• Problem: Every entry must be given again exactly.

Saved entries
──────────

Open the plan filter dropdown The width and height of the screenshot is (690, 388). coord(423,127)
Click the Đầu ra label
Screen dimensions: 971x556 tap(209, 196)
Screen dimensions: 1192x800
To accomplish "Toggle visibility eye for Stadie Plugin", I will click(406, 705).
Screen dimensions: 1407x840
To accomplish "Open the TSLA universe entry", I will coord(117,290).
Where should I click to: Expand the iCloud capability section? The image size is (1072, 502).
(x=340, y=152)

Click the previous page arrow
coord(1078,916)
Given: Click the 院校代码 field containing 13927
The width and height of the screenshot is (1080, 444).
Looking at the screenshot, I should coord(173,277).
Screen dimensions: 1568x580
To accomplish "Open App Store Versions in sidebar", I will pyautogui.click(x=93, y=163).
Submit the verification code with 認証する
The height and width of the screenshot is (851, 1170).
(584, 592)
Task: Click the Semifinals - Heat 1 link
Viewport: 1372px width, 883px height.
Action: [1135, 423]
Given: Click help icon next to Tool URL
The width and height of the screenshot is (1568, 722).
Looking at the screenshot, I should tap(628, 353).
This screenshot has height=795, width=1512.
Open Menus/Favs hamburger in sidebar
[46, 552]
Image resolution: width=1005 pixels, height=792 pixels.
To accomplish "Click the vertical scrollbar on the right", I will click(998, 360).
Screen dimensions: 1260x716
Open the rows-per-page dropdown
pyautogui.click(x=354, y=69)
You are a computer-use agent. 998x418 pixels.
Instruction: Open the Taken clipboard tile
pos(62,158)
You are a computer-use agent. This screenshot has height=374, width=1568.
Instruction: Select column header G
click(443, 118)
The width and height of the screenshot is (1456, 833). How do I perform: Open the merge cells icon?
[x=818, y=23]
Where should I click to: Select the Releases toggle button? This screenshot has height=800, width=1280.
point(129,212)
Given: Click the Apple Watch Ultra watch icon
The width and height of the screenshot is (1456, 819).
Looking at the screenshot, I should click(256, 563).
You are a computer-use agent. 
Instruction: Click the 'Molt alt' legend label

──────────

• Response to this task:
Open the plan filter dropdown The width and height of the screenshot is (690, 388). coord(423,127)
Click the Đầu ra label
Screen dimensions: 971x556 tap(209, 196)
Screen dimensions: 1192x800
To accomplish "Toggle visibility eye for Stadie Plugin", I will click(406, 705).
Screen dimensions: 1407x840
To accomplish "Open the TSLA universe entry", I will coord(117,290).
Where should I click to: Expand the iCloud capability section? The image size is (1072, 502).
(x=340, y=152)

Click the previous page arrow
coord(1078,916)
Given: Click the 院校代码 field containing 13927
The width and height of the screenshot is (1080, 444).
Looking at the screenshot, I should coord(173,277).
Screen dimensions: 1568x580
To accomplish "Open App Store Versions in sidebar", I will pyautogui.click(x=93, y=163).
Submit the verification code with 認証する
The height and width of the screenshot is (851, 1170).
(584, 592)
Task: Click the Semifinals - Heat 1 link
Viewport: 1372px width, 883px height.
Action: [1135, 423]
Given: Click help icon next to Tool URL
The width and height of the screenshot is (1568, 722).
Looking at the screenshot, I should tap(628, 353).
This screenshot has height=795, width=1512.
Open Menus/Favs hamburger in sidebar
[46, 552]
Image resolution: width=1005 pixels, height=792 pixels.
To accomplish "Click the vertical scrollbar on the right", I will click(998, 360).
Screen dimensions: 1260x716
Open the rows-per-page dropdown
pyautogui.click(x=354, y=69)
You are a computer-use agent. 998x418 pixels.
Instruction: Open the Taken clipboard tile
pos(62,158)
You are a computer-use agent. This screenshot has height=374, width=1568.
Instruction: Select column header G
click(443, 118)
The width and height of the screenshot is (1456, 833). How do I perform: Open the merge cells icon?
[x=818, y=23]
Where should I click to: Select the Releases toggle button? This screenshot has height=800, width=1280.
point(129,212)
Given: Click the Apple Watch Ultra watch icon
The width and height of the screenshot is (1456, 819).
Looking at the screenshot, I should click(256, 563).
You are a computer-use agent. 
Instruction: Click the 'Molt alt' legend label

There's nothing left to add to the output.